━━━━━ Records supplied
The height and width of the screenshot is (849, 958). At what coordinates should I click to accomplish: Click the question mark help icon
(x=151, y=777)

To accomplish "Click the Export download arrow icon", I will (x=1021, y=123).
━━━━━━━━━━
━━━━━ Records supplied
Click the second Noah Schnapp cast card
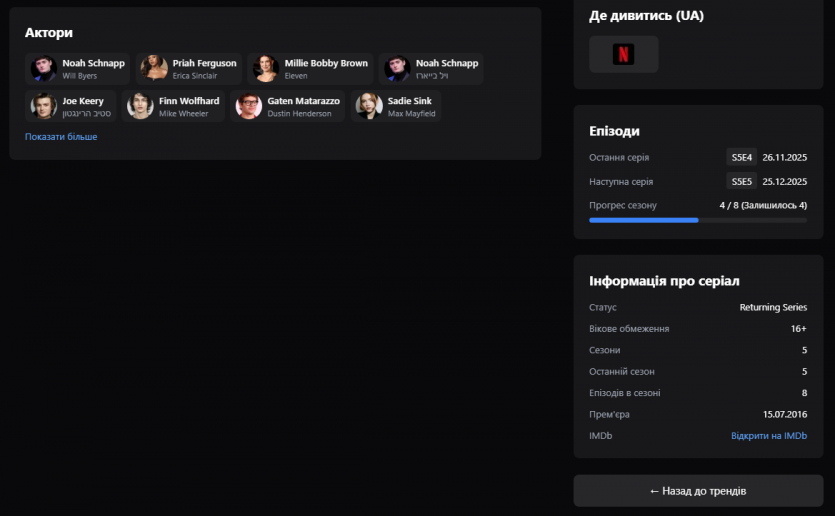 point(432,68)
━━━━━━━━━━
━━━━━ Records supplied
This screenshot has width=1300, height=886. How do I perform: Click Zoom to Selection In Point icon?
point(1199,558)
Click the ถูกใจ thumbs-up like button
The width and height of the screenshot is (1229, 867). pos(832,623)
━━━━━━━━━━
**Stated exercise**. Please convert the material, from the line containing "The height and" through the line containing "will (x=1021, y=123).", into a JSON list of strings with one string per line, omitting blank lines.

**The solution**.
[
  "The height and width of the screenshot is (849, 958). At what coordinates should I click to accomplish: Click the question mark help icon",
  "(x=151, y=777)",
  "To accomplish \"Click the Export download arrow icon\", I will (x=1021, y=123)."
]